* PROBLEM STATEMENT
Only lines holding "agent" are needed; copy each of them from the data below.

Recorded data

──────────────────────────────

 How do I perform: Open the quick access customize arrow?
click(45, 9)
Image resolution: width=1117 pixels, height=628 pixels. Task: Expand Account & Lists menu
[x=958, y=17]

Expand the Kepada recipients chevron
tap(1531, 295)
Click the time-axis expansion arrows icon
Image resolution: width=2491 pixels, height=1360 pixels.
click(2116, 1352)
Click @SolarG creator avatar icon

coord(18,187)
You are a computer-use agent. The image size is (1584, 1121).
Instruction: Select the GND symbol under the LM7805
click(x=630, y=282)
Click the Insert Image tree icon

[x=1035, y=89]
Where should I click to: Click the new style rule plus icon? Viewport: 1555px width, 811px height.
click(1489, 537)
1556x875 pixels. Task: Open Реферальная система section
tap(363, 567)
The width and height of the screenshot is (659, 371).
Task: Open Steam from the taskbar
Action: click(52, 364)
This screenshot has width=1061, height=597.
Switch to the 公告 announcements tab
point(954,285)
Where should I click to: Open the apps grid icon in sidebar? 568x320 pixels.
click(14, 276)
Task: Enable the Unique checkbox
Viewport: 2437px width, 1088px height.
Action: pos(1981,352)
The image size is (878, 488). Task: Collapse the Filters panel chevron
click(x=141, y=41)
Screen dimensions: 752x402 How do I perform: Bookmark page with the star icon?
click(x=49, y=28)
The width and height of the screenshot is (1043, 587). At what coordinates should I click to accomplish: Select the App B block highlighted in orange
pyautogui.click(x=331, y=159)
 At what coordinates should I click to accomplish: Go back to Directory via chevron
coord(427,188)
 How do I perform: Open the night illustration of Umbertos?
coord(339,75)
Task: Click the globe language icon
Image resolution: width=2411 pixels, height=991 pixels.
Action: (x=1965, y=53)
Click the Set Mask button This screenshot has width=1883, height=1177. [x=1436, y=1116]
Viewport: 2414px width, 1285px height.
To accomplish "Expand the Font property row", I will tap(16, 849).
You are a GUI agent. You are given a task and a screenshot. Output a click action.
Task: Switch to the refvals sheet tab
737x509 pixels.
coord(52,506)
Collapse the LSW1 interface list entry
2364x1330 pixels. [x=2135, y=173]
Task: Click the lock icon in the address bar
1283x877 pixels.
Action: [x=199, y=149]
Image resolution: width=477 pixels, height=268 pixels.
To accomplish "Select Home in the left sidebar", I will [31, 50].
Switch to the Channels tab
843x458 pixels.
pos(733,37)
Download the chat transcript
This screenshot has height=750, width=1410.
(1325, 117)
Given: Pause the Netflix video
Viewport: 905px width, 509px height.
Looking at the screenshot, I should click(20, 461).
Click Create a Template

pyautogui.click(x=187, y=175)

──────────────────────────────

* WRITTEN SOLUTION
You are a computer-use agent. The image size is (1584, 1121).
You are a GUI agent. You are given a task and a screenshot. Output a click action.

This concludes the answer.